Energy efficient processing in memory architecture for deep learning computing acceleration

Abstract

The major objective of this research is to make the processing-in-memory (PIM) based deep learning accelerator more practical and more computing efficient. This research particularly focuses on the emerging non-volatile memory (NVM) based novel architecture design and leverages the software-hardware co-optimization to achieve the optimal computing efficiency without compromising the accuracy. From the emerging memory perspective, this research mainly explores resistive ram (ReRAM) and Ferroelectrical FET (FeFet). A dedicated recurrent neural network (RNN) accelerator is proposed which utilizes ReRAM as the basic computation cell for vector matrix multiplication (VMM).
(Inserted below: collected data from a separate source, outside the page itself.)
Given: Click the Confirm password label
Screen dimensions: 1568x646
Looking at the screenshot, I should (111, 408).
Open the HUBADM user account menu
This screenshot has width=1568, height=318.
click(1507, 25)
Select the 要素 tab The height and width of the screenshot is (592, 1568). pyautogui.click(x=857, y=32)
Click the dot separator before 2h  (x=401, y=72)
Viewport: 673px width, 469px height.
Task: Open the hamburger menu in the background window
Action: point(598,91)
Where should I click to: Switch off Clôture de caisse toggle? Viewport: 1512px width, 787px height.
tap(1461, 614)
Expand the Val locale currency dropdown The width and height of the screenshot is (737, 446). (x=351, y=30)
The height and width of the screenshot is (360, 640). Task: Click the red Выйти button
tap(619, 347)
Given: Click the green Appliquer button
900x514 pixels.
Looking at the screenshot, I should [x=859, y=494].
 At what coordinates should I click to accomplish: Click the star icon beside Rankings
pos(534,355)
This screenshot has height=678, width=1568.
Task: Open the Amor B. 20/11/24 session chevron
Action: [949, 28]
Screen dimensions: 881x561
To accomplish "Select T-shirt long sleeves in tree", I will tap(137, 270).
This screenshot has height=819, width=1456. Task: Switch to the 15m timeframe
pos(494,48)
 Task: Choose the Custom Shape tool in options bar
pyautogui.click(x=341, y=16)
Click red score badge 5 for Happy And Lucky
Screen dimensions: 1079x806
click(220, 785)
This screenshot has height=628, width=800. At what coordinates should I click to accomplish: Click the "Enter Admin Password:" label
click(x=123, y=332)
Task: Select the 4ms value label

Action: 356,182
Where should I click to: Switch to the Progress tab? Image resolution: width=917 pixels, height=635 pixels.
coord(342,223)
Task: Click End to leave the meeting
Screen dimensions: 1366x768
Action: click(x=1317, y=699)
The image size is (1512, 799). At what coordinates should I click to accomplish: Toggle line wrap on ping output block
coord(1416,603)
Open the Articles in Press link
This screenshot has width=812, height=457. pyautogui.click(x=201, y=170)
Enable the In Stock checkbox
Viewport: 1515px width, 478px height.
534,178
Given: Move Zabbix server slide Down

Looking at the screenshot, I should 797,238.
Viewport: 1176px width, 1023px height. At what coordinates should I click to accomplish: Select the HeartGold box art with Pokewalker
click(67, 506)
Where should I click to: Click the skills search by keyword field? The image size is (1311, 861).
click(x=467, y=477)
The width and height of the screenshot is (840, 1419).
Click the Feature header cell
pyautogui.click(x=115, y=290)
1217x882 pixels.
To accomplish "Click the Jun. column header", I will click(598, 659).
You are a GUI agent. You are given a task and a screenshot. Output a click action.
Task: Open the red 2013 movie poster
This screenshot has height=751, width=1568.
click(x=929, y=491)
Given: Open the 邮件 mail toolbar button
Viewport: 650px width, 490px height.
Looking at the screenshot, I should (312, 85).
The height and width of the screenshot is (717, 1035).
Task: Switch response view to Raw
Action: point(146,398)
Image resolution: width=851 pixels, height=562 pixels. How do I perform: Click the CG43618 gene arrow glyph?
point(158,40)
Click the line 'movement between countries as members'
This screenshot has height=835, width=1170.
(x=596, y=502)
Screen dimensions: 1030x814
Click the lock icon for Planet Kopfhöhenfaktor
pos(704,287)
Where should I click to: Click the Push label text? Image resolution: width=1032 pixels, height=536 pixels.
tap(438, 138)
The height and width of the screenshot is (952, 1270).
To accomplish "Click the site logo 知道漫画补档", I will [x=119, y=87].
The execution pipeline is specifically optimized to ensure the efficiency for RNN computation. Regarding the challenges stemmed from ReRAM, this research also explores FeFET to replace ReRAM as the basic memory cell in PIM architecture. A dedicated data communication network, named hierarchical network-on-chip (H-NoC), is presented to enhance the data transmission efficiency. To eliminate the power/area hungry analog-digital conversion (ADC and DAC) in existing PIM architecture and further enhance the efficiency, this research proposes an all-digital, flexible precision PIM design where the computation is performed with dynamical bit-precision. Besides the circuit and architecture optimization, algorithms are developed to fully utilize the hardware potentials. This research proposes a genetic algorithm (GA) based evolutionary method for layer-wise DNN quantization. DNN models can be dynamically quantized and deployed on the developed hardware platforms which support flexible bit-precision to achieve the best computing efficiency without compromising the accuracy. To alleviate the accuracy drop caused by the device (such as ReRAM and FeFET) variation, this research proposes hardware noise aware training algorithm, leading to a reliable PIM engine with un-reliable device.